■ REQUIRED WORK: Swap "At what coordinates should I click to accomplish" for "Where should I click to complete" in every row below, and leave everything else unchanged.

(Records from a collection)
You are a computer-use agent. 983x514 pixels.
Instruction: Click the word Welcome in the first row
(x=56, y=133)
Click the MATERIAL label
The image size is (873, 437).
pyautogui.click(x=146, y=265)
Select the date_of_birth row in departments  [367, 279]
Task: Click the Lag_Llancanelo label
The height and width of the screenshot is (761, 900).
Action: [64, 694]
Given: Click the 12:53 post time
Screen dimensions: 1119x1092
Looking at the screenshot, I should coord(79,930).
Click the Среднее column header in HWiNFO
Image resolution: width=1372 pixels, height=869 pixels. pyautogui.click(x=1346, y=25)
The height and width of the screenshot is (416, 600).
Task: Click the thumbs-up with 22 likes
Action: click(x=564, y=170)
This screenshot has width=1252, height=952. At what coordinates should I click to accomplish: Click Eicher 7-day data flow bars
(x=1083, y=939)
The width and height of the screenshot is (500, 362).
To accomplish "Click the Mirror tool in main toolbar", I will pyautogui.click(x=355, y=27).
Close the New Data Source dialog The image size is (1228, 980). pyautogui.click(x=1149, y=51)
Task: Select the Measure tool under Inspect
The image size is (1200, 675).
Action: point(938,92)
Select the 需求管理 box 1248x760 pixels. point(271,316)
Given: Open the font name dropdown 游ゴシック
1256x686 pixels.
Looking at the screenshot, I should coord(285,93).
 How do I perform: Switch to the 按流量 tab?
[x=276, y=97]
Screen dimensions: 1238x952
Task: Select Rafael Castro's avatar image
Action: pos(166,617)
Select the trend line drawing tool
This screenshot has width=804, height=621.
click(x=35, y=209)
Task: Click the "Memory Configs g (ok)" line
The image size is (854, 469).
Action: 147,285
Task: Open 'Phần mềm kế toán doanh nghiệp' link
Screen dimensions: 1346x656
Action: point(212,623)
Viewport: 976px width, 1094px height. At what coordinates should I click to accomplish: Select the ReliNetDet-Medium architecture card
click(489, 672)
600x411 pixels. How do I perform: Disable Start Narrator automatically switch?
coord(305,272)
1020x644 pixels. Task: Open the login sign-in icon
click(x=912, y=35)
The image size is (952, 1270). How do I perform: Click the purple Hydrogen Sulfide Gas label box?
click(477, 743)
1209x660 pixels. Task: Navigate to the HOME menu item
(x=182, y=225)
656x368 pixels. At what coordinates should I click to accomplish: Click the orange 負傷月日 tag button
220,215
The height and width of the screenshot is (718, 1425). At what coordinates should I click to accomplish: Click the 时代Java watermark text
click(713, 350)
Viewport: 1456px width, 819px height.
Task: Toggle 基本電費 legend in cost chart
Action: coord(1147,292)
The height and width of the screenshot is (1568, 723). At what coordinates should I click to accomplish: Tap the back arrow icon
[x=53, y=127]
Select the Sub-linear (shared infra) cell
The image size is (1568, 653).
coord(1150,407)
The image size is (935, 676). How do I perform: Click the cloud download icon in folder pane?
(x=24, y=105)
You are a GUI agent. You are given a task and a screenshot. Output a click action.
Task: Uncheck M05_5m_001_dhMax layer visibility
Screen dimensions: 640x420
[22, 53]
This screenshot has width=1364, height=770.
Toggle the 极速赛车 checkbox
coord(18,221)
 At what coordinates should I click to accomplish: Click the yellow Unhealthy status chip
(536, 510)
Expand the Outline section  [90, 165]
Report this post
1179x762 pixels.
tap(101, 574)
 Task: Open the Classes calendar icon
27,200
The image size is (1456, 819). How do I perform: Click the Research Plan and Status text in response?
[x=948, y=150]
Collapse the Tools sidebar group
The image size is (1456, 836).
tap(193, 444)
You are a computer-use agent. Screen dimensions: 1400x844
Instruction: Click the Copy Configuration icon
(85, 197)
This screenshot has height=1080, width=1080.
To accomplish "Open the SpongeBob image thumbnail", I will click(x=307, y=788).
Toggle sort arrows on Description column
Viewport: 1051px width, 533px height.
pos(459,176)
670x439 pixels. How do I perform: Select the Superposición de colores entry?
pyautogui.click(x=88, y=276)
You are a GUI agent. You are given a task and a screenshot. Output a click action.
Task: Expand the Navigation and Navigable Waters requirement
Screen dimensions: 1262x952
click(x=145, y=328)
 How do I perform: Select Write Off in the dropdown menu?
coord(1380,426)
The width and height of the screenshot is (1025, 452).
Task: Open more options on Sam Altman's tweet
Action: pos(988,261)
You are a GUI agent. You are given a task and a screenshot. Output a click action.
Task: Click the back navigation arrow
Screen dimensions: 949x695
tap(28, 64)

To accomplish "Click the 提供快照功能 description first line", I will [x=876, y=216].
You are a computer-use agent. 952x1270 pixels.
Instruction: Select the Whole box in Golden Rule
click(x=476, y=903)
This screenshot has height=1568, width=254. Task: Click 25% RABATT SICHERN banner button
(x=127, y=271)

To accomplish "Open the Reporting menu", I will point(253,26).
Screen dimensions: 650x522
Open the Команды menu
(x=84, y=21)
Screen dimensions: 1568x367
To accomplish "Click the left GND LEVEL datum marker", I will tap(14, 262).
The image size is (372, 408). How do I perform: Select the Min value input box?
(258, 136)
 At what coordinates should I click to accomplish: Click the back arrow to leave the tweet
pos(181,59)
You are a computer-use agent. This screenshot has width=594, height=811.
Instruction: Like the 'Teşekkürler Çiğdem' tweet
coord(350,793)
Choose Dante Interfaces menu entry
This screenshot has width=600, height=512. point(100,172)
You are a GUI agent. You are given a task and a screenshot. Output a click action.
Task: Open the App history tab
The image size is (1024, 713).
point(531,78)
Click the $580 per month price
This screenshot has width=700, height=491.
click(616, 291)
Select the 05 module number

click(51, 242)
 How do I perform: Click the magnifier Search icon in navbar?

■ THE ANSWER:
You are a computer-use agent. 983x514 pixels.
Instruction: Click the word Welcome in the first row
(x=56, y=133)
Click the MATERIAL label
The image size is (873, 437).
pyautogui.click(x=146, y=265)
Select the date_of_birth row in departments  [367, 279]
Task: Click the Lag_Llancanelo label
The height and width of the screenshot is (761, 900).
Action: [64, 694]
Given: Click the 12:53 post time
Screen dimensions: 1119x1092
Looking at the screenshot, I should coord(79,930).
Click the Среднее column header in HWiNFO
Image resolution: width=1372 pixels, height=869 pixels. pyautogui.click(x=1346, y=25)
The height and width of the screenshot is (416, 600).
Task: Click the thumbs-up with 22 likes
Action: click(x=564, y=170)
This screenshot has width=1252, height=952. Where should I click to complete: Click Eicher 7-day data flow bars
(x=1083, y=939)
The width and height of the screenshot is (500, 362).
To accomplish "Click the Mirror tool in main toolbar", I will pyautogui.click(x=355, y=27).
Close the New Data Source dialog The image size is (1228, 980). pyautogui.click(x=1149, y=51)
Task: Select the Measure tool under Inspect
The image size is (1200, 675).
Action: point(938,92)
Select the 需求管理 box 1248x760 pixels. point(271,316)
Given: Open the font name dropdown 游ゴシック
1256x686 pixels.
Looking at the screenshot, I should coord(285,93).
 How do I perform: Switch to the 按流量 tab?
[x=276, y=97]
Screen dimensions: 1238x952
Task: Select Rafael Castro's avatar image
Action: pos(166,617)
Select the trend line drawing tool
This screenshot has width=804, height=621.
click(x=35, y=209)
Task: Click the "Memory Configs g (ok)" line
The image size is (854, 469).
Action: 147,285
Task: Open 'Phần mềm kế toán doanh nghiệp' link
Screen dimensions: 1346x656
Action: point(212,623)
Viewport: 976px width, 1094px height. Where should I click to complete: Select the ReliNetDet-Medium architecture card
click(489, 672)
600x411 pixels. How do I perform: Disable Start Narrator automatically switch?
coord(305,272)
1020x644 pixels. Task: Open the login sign-in icon
click(x=912, y=35)
The image size is (952, 1270). How do I perform: Click the purple Hydrogen Sulfide Gas label box?
click(477, 743)
1209x660 pixels. Task: Navigate to the HOME menu item
(x=182, y=225)
656x368 pixels. Where should I click to complete: Click the orange 負傷月日 tag button
220,215
The height and width of the screenshot is (718, 1425). Where should I click to complete: Click the 时代Java watermark text
click(713, 350)
Viewport: 1456px width, 819px height.
Task: Toggle 基本電費 legend in cost chart
Action: coord(1147,292)
The height and width of the screenshot is (1568, 723). Where should I click to complete: Tap the back arrow icon
[x=53, y=127]
Select the Sub-linear (shared infra) cell
The image size is (1568, 653).
coord(1150,407)
The image size is (935, 676). How do I perform: Click the cloud download icon in folder pane?
(x=24, y=105)
You are a GUI agent. You are given a task and a screenshot. Output a click action.
Task: Uncheck M05_5m_001_dhMax layer visibility
Screen dimensions: 640x420
[22, 53]
This screenshot has width=1364, height=770.
Toggle the 极速赛车 checkbox
coord(18,221)
 Where should I click to complete: Click the yellow Unhealthy status chip
(536, 510)
Expand the Outline section  [90, 165]
Report this post
1179x762 pixels.
tap(101, 574)
 Task: Open the Classes calendar icon
27,200
The image size is (1456, 819). How do I perform: Click the Research Plan and Status text in response?
[x=948, y=150]
Collapse the Tools sidebar group
The image size is (1456, 836).
tap(193, 444)
You are a computer-use agent. Screen dimensions: 1400x844
Instruction: Click the Copy Configuration icon
(85, 197)
This screenshot has height=1080, width=1080.
To accomplish "Open the SpongeBob image thumbnail", I will click(x=307, y=788).
Toggle sort arrows on Description column
Viewport: 1051px width, 533px height.
pos(459,176)
670x439 pixels. How do I perform: Select the Superposición de colores entry?
pyautogui.click(x=88, y=276)
You are a GUI agent. You are given a task and a screenshot. Output a click action.
Task: Expand the Navigation and Navigable Waters requirement
Screen dimensions: 1262x952
click(x=145, y=328)
 How do I perform: Select Write Off in the dropdown menu?
coord(1380,426)
The width and height of the screenshot is (1025, 452).
Task: Open more options on Sam Altman's tweet
Action: pos(988,261)
You are a GUI agent. You are given a task and a screenshot. Output a click action.
Task: Click the back navigation arrow
Screen dimensions: 949x695
tap(28, 64)

To accomplish "Click the 提供快照功能 description first line", I will [x=876, y=216].
You are a computer-use agent. 952x1270 pixels.
Instruction: Select the Whole box in Golden Rule
click(x=476, y=903)
This screenshot has height=1568, width=254. Task: Click 25% RABATT SICHERN banner button
(x=127, y=271)

To accomplish "Open the Reporting menu", I will point(253,26).
Screen dimensions: 650x522
Open the Команды menu
(x=84, y=21)
Screen dimensions: 1568x367
To accomplish "Click the left GND LEVEL datum marker", I will tap(14, 262).
The image size is (372, 408). How do I perform: Select the Min value input box?
(258, 136)
 Where should I click to complete: Click the back arrow to leave the tweet
pos(181,59)
You are a computer-use agent. This screenshot has width=594, height=811.
Instruction: Like the 'Teşekkürler Çiğdem' tweet
coord(350,793)
Choose Dante Interfaces menu entry
This screenshot has width=600, height=512. point(100,172)
You are a GUI agent. You are given a task and a screenshot. Output a click action.
Task: Open the App history tab
The image size is (1024, 713).
point(531,78)
Click the $580 per month price
This screenshot has width=700, height=491.
click(616, 291)
Select the 05 module number

click(51, 242)
 How do I perform: Click the magnifier Search icon in navbar?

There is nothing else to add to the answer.